= Afrikaans folklore =

Afrikaans folklore is the body of traditional literature, music, dance and customs present in Afrikaans-speaking cultures.

Japie Greyling
Racheltjie de Beer
Wolraad Woltemade

== Afrikaans examples of folklore ==
Some of the Afrikaans folklore subjects being taught can be categorized as follows:

=== Humour ===
Bosch points out that there are different aspects of humour which can add to the enjoyment of studying folktales and Afrikaans as an additional language. Experience has shown that the humour expressed and understood by Zulu learners in the additional language classroom consists mostly of imitating comical situations, tone of voice, facial expressions and body language. Additional language learners struggle to appreciate humour that involves the implicit subtlety of word games.

Morain believes kinesics should be part of any learning programme that includes perception and that it can contribute to the understanding of social and intercultural relationships, because those who have "learned" a language without the nonverbal component are seriously handicapped if they intend to interact with living members of the culture instead of with paper and print.

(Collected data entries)

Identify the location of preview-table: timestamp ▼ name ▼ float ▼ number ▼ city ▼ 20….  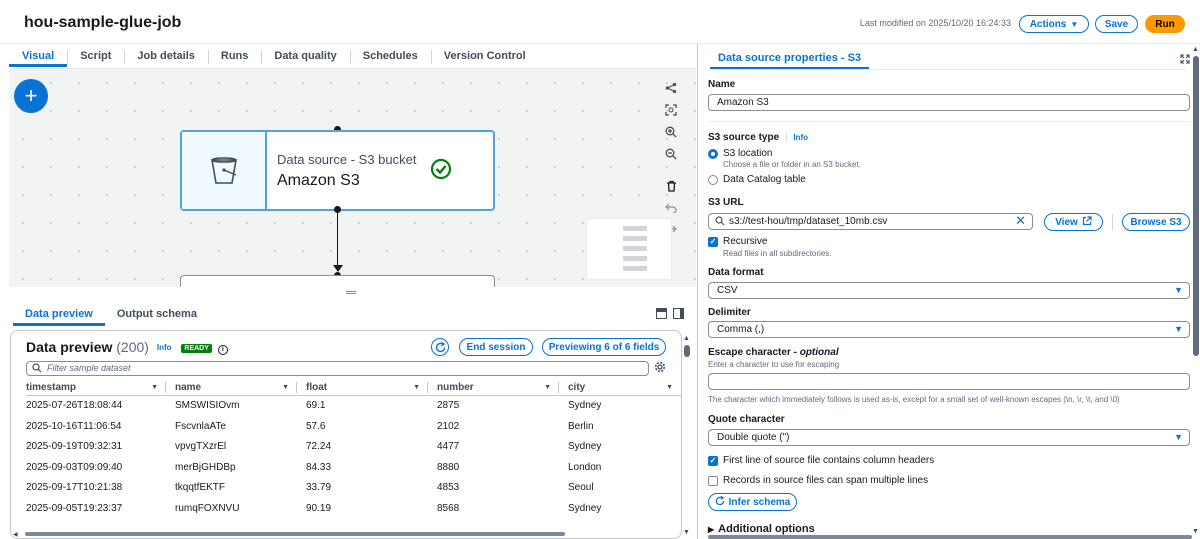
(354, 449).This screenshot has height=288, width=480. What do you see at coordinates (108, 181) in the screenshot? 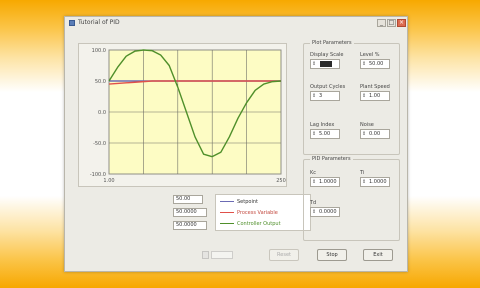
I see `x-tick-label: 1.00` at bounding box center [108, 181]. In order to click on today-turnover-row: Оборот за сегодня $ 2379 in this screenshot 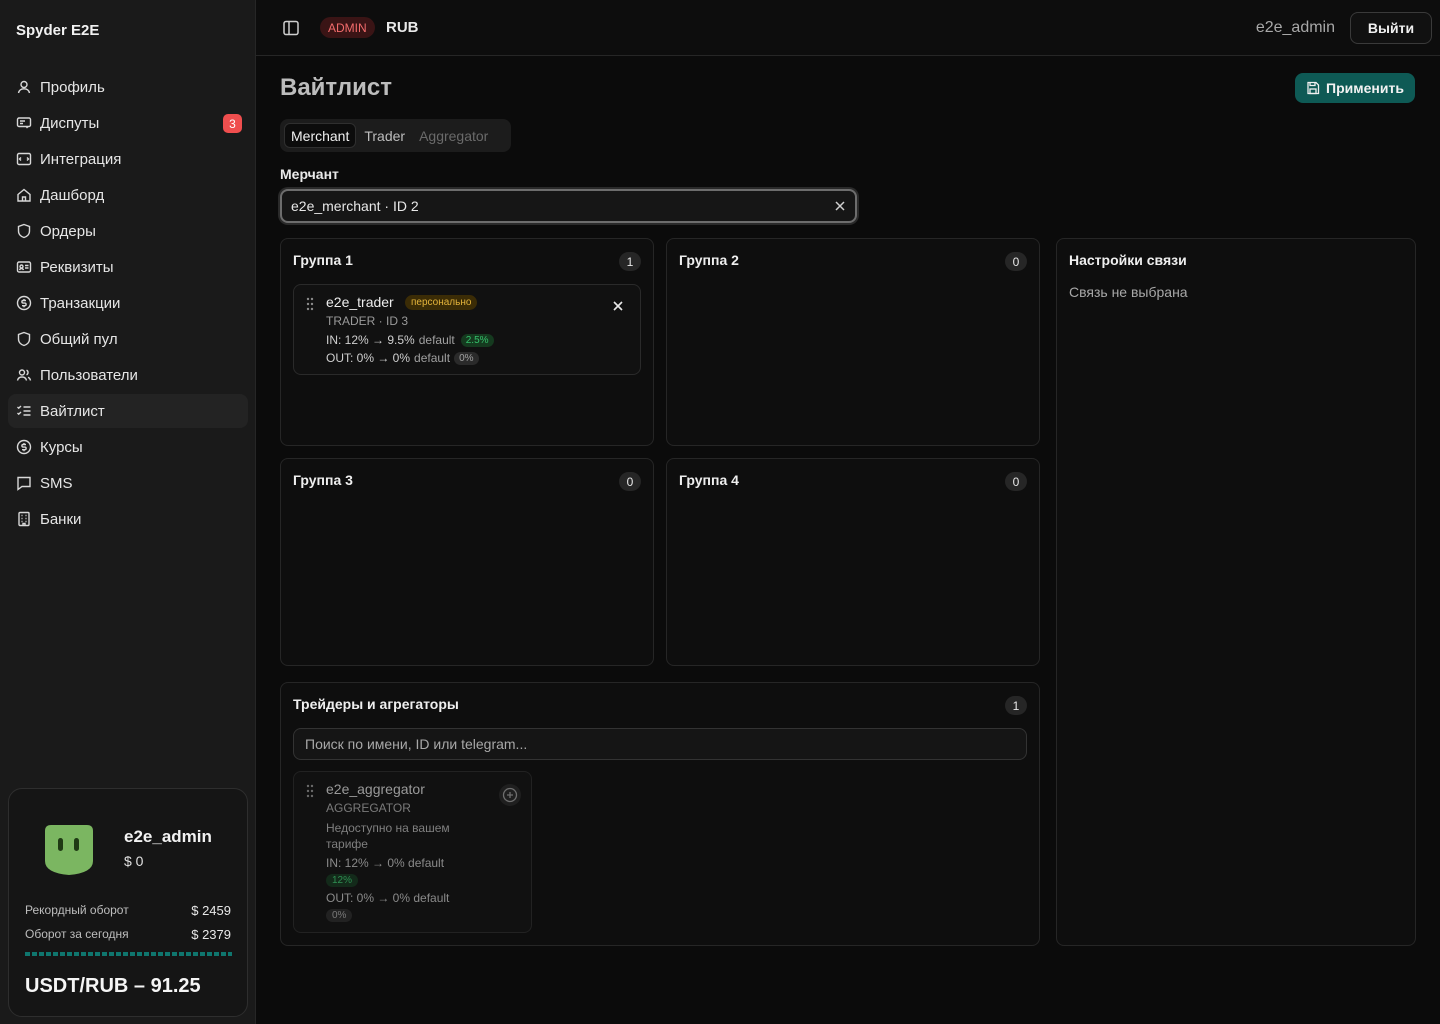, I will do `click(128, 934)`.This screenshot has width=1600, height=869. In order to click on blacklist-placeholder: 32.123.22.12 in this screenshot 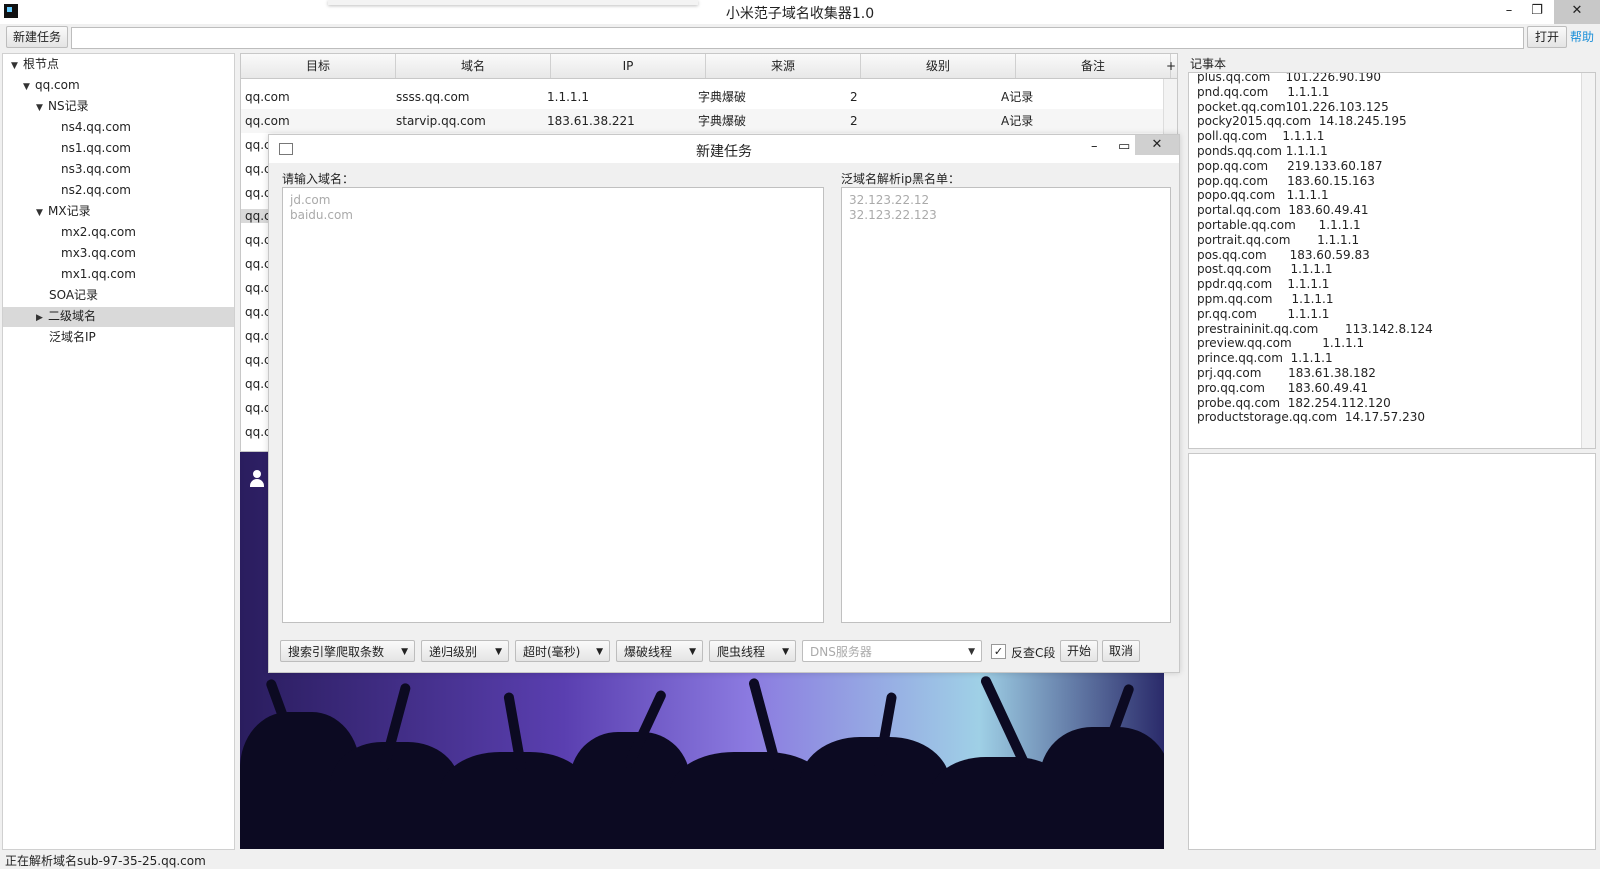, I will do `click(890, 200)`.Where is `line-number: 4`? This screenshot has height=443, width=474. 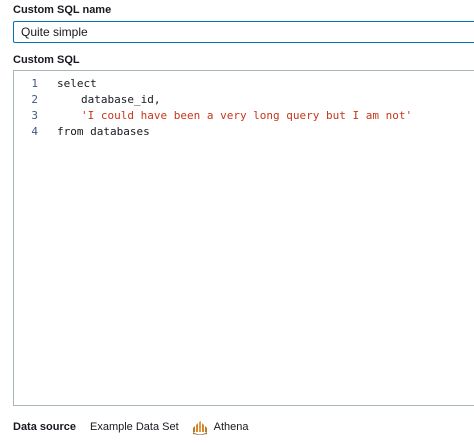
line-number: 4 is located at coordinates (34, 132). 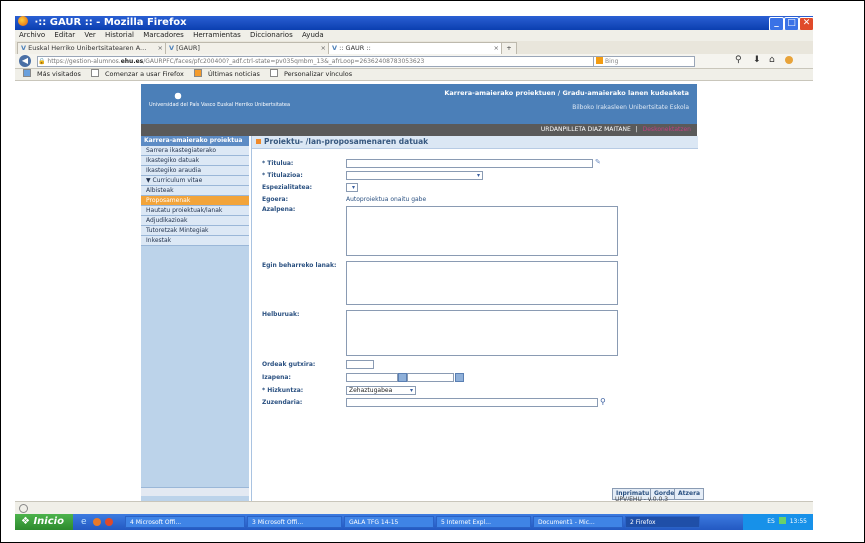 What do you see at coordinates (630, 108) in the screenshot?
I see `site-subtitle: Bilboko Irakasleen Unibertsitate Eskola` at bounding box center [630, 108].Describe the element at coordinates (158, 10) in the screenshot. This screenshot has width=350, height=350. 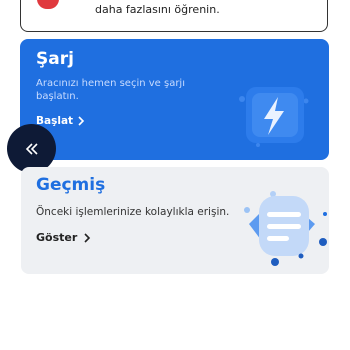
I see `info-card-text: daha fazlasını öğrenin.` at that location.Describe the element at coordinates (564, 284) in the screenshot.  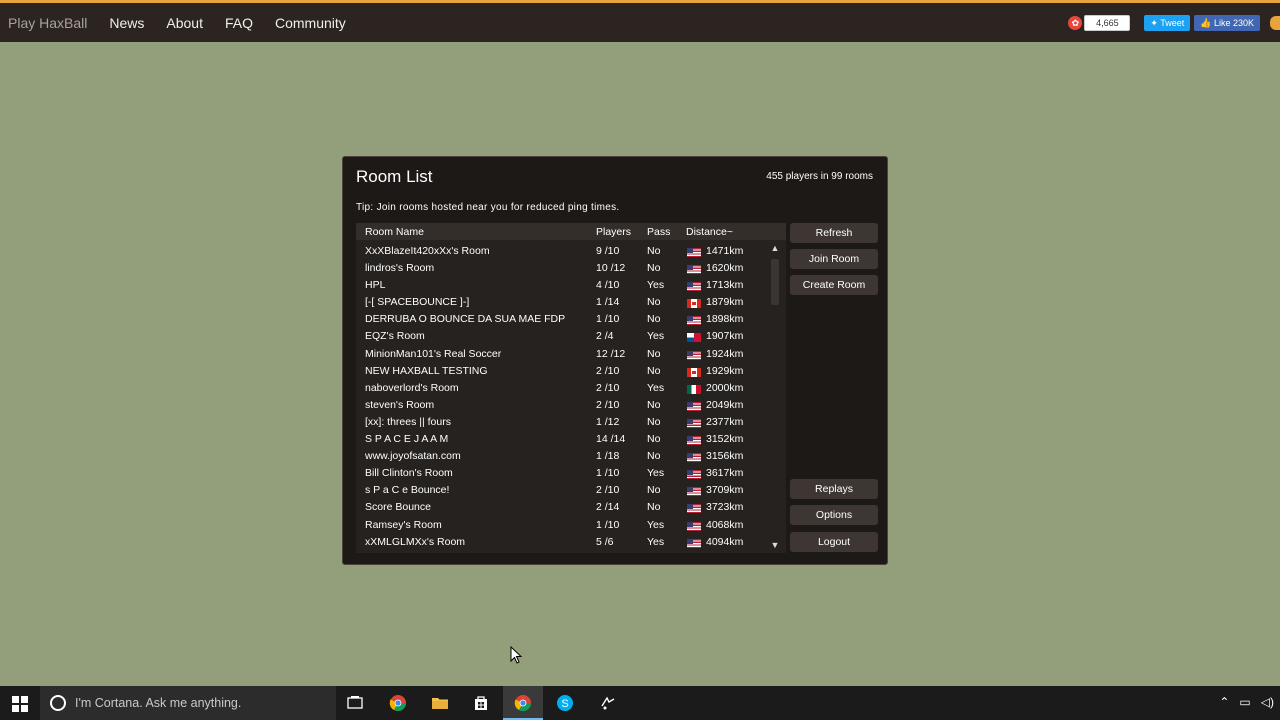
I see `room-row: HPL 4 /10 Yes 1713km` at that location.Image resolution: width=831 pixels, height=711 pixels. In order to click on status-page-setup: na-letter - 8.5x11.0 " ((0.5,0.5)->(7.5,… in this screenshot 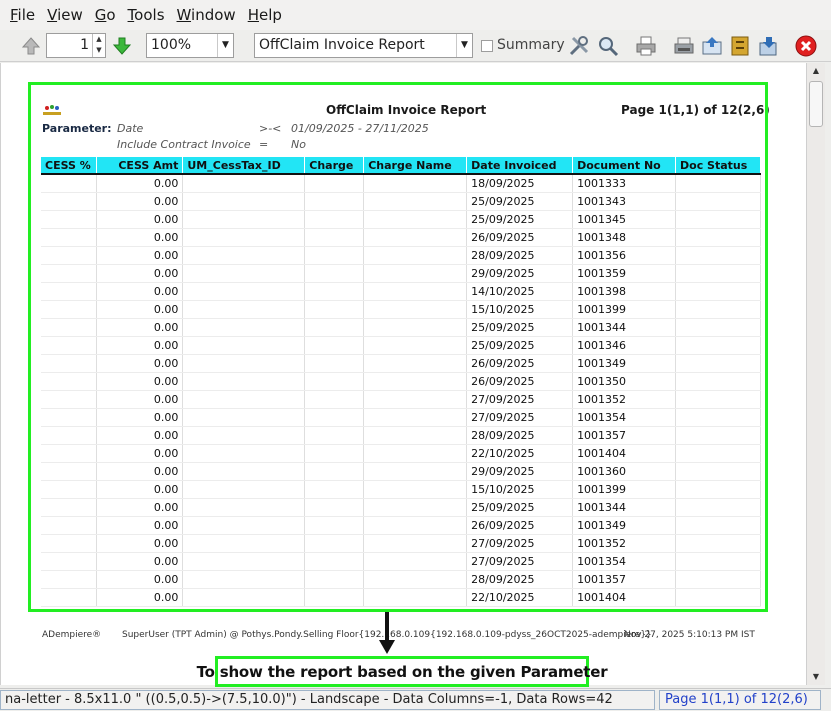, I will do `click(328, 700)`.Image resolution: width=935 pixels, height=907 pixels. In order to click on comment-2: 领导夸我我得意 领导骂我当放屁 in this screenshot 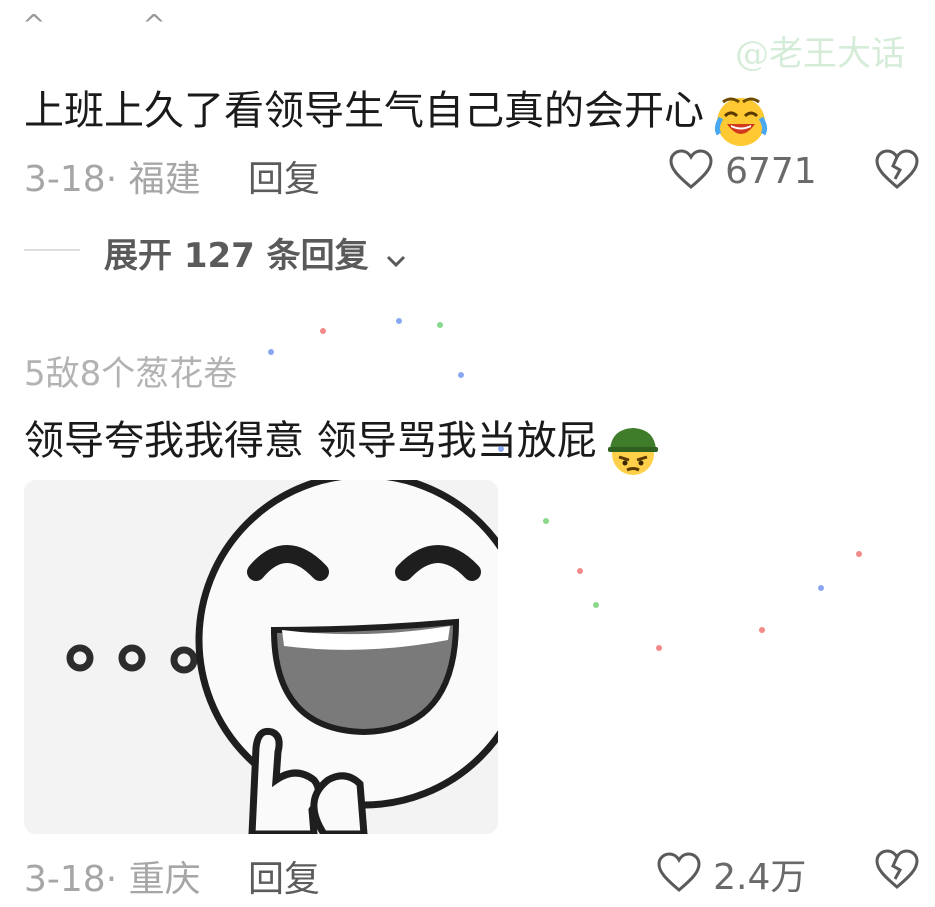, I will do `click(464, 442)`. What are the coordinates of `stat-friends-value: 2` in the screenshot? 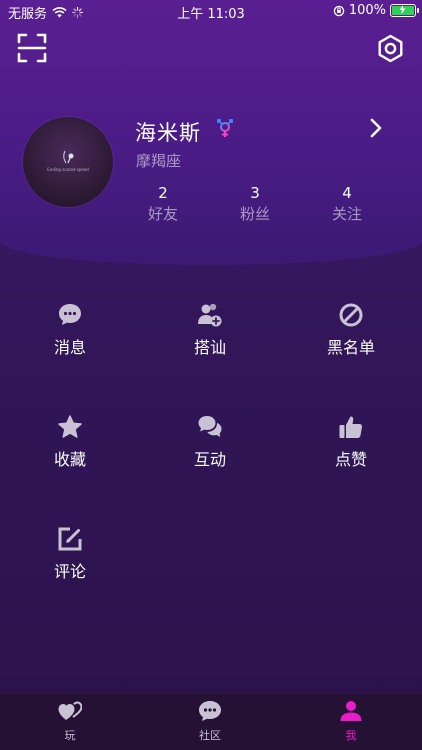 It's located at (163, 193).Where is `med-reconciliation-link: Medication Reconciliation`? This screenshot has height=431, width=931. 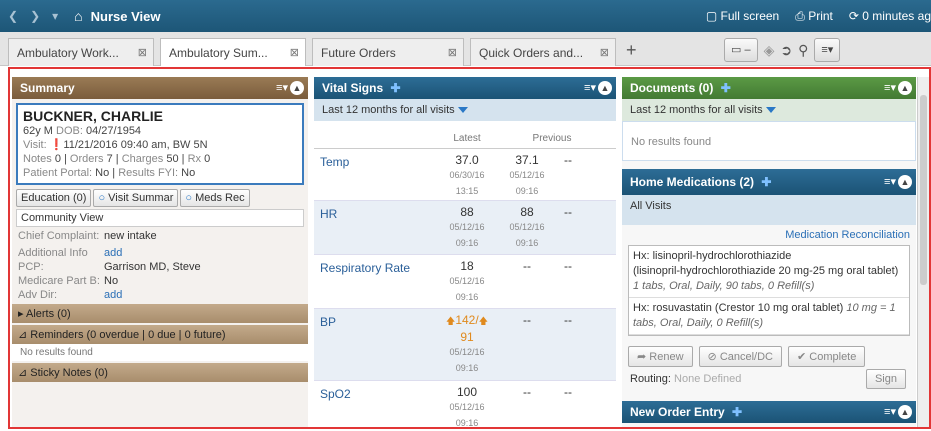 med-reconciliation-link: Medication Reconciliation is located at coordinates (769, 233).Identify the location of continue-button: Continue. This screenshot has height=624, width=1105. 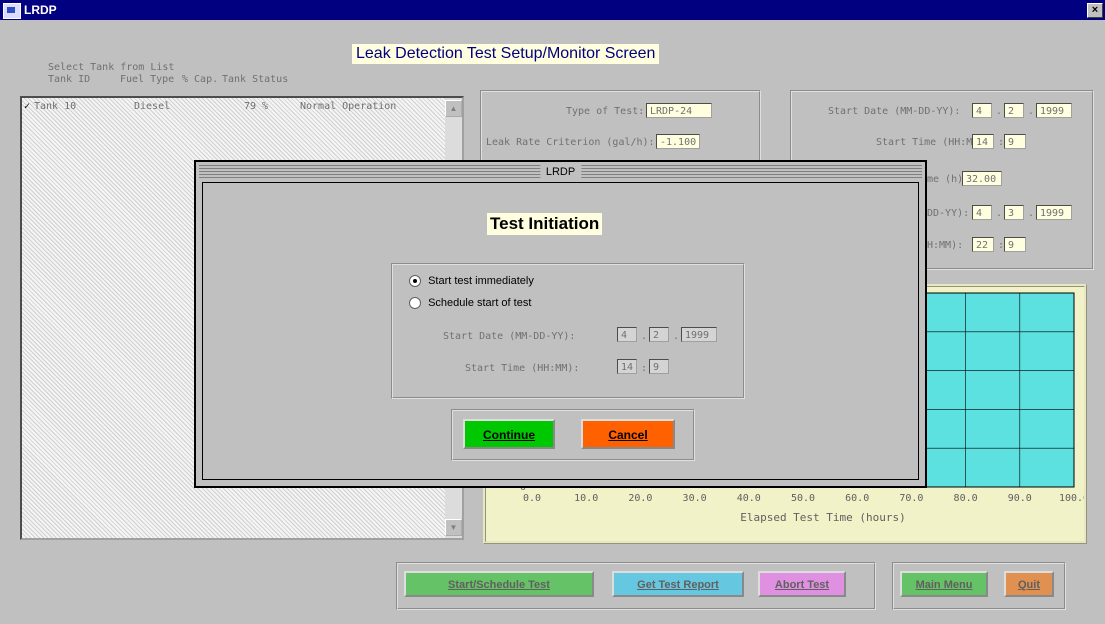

■ **ACTION ITEM A**:
According to the Afrikaans folklore article, what does the humour expressed and understood by Zulu learners in the additional language classroom mostly consist of?
■ **ACTION ITEM B**:
Copy the Afrikaans folklore article word for word from "Afrikaans folklore is" up to and including "of word games.".
■ **ACTION ITEM C**:
Carry on the Afrikaans folklore article from its last sentence.

■ **ANSWER SPACE A**:
Imitating comical situations, tone of voice, facial expressions and body language.

■ **ANSWER SPACE B**:
Afrikaans folklore is the body of traditional literature, music, dance and customs present in Afrikaans-speaking cultures.

Japie Greyling
Racheltjie de Beer
Wolraad Woltemade

== Afrikaans examples of folklore ==
Some of the Afrikaans folklore subjects being taught can be categorized as follows:

=== Humour ===
Bosch points out that there are different aspects of humour which can add to the enjoyment of studying folktales and Afrikaans as an additional language. Experience has shown that the humour expressed and understood by Zulu learners in the additional language classroom consists mostly of imitating comical situations, tone of voice, facial expressions and body language. Additional language learners struggle to appreciate humour that involves the implicit subtlety of word games.

■ **ANSWER SPACE C**:
Kinesics comprises understanding and interpreting body language to provide a creative means of communication across borders and add another dimension to the appreciation and expression of humour in the additional language classroom.

One of the functions of folklore is to entertain the audience. Humorous events set in motion by tricksters can contribute to amusement and mental stimulation. Examples are the actions of the "Jakkals en Wolf" characters of Afrikaans folktales which T. O. Honiball portrayed in comic strips and cartoons. Lategan refers to how Honiball used the Jakkals and Wolf stories that he had heard as a child. His stories followed an old tradition of Middle Dutch literature - that of the satirical Van den Vos Reynaerde - and Honiball became the Walt Disney of Afrikaans. He used satire to gently ridicule people and to unmask human frailty among the Afrikaans-speaking society of the day, mocking the eccentric habits and customs of a community.

Cartoons and comics like these are not regarded by all folklore specialists as belonging to folklore, because they do not explicitly include oral traditions. However, since they are based on the "Jakkals en Wolf" intertextual tradition of oral folktales that have been handed down for generations, it could be argued that Honiball's Adoons-hulle (1977) and Wolf en Jakkals van Uilekraal (1978) can indeed be regarded as part of mass-cultural folklore where city life is portrayed by the mass media. Dorson cites Bausinger (1961) who maintains that "we no longer believe that industrialization necessarily implies the end of a specific folk culture, but rather we attempt to trace the modifications and mutations undergone by folk culture in the industrialized and urbanized world."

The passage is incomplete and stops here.